Word for word, please copy the line containing "قالب Astra للووردبريس (225, 2527)" and all lines after it in the entries below, and only those, leaving every picture out.
-- Given records follows --
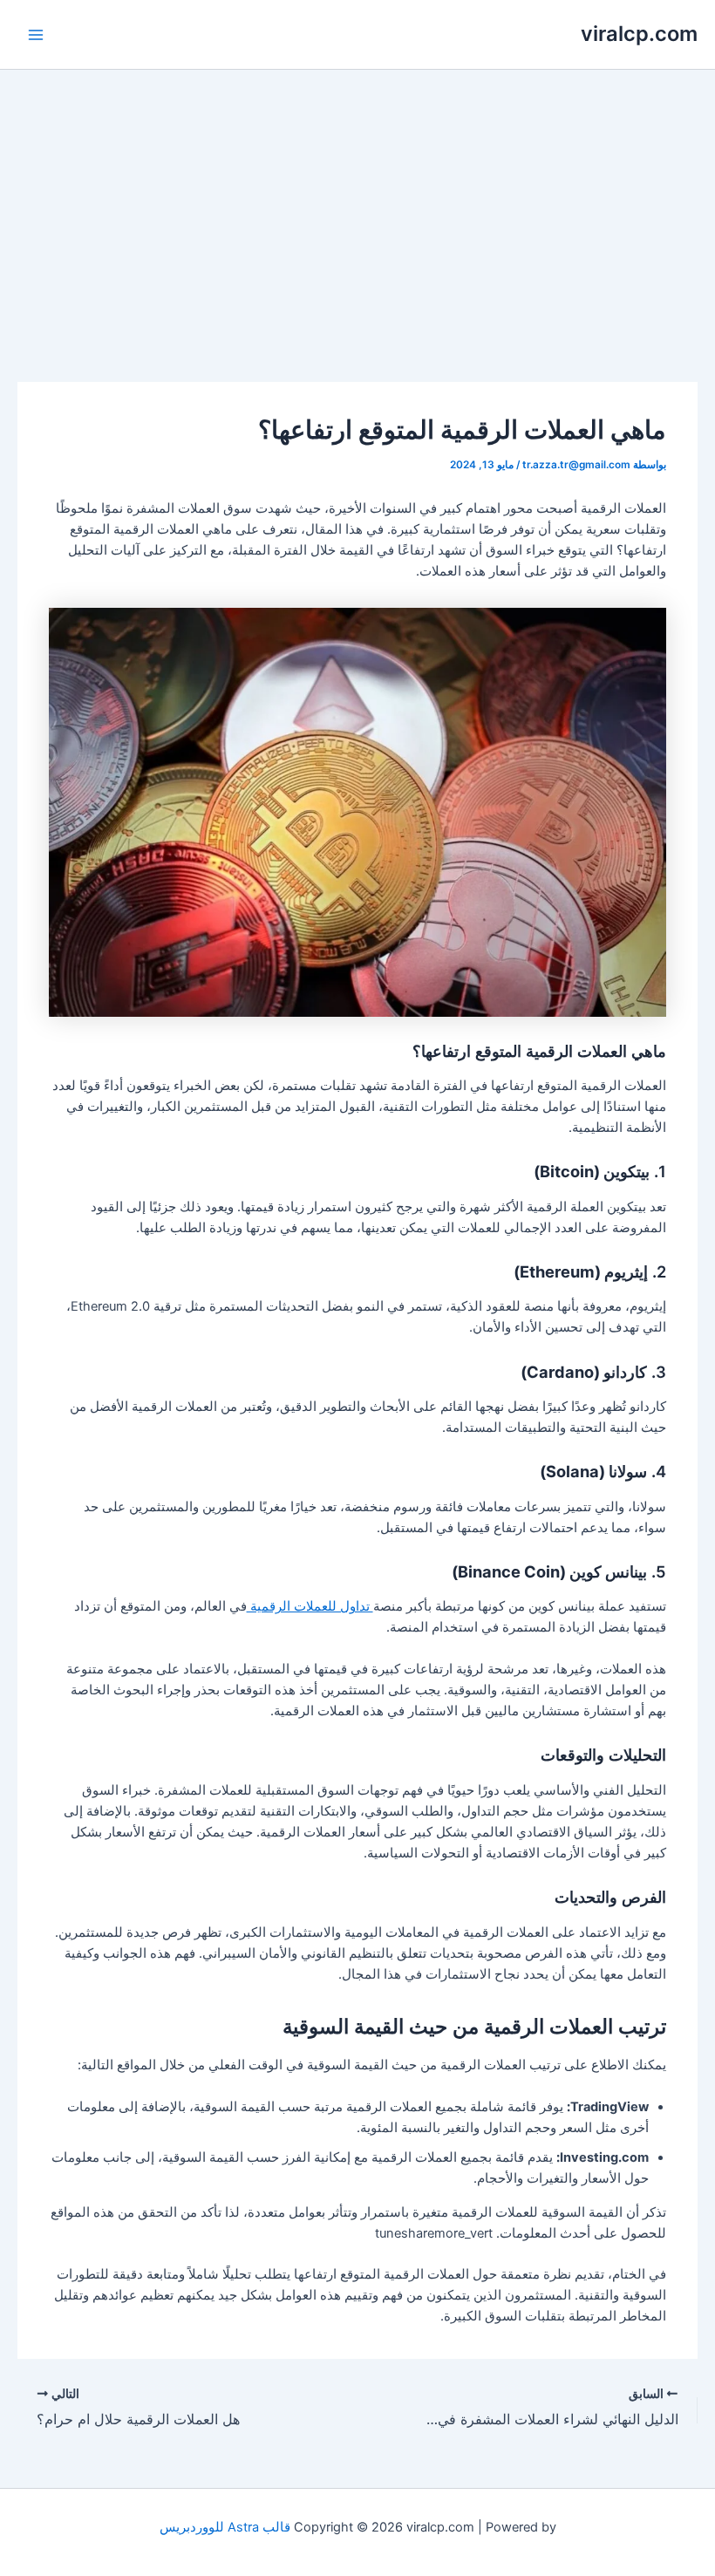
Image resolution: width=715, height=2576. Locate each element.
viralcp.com (639, 33)
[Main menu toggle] (35, 35)
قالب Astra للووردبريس (225, 2527)
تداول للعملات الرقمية (310, 1606)
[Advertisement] (357, 200)
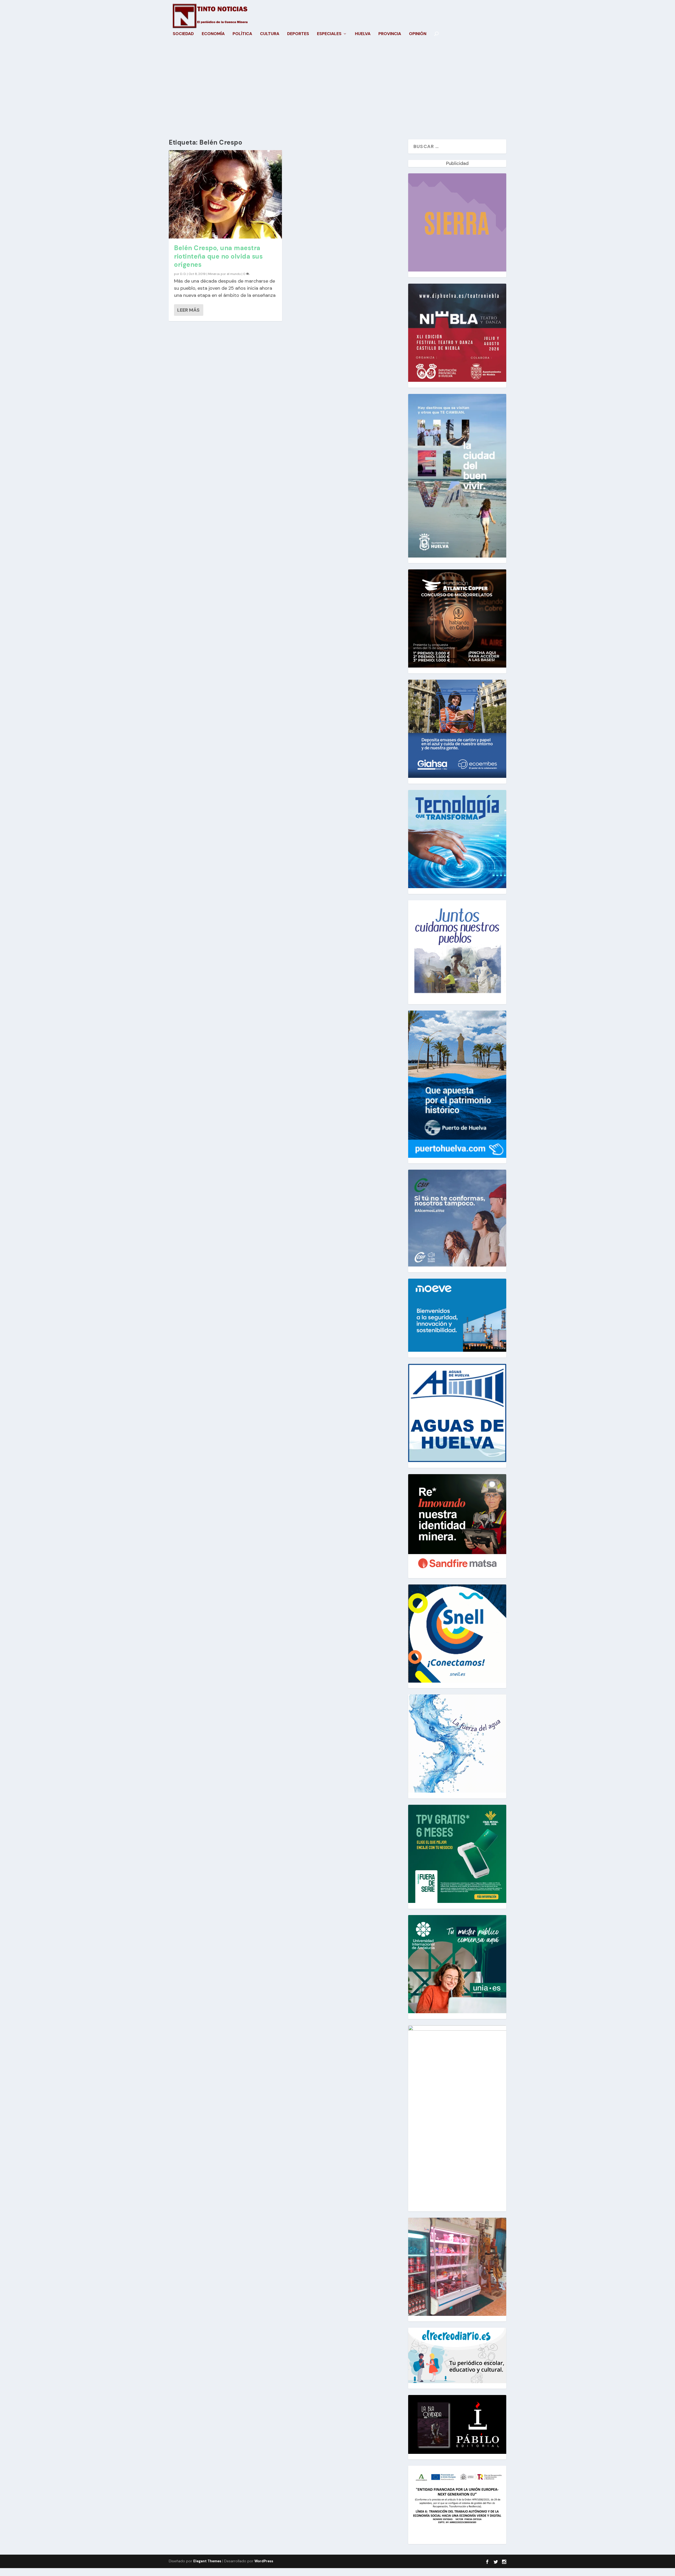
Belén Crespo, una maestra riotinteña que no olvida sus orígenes (218, 256)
-- Given records concluded --
| Your solution |
قالب Astra للووردبريس (225, 2527)
تداول للعملات الرقمية (310, 1606)
[Advertisement] (357, 200)
Belén Crespo, una maestra riotinteña que no olvida sus orígenes (218, 256)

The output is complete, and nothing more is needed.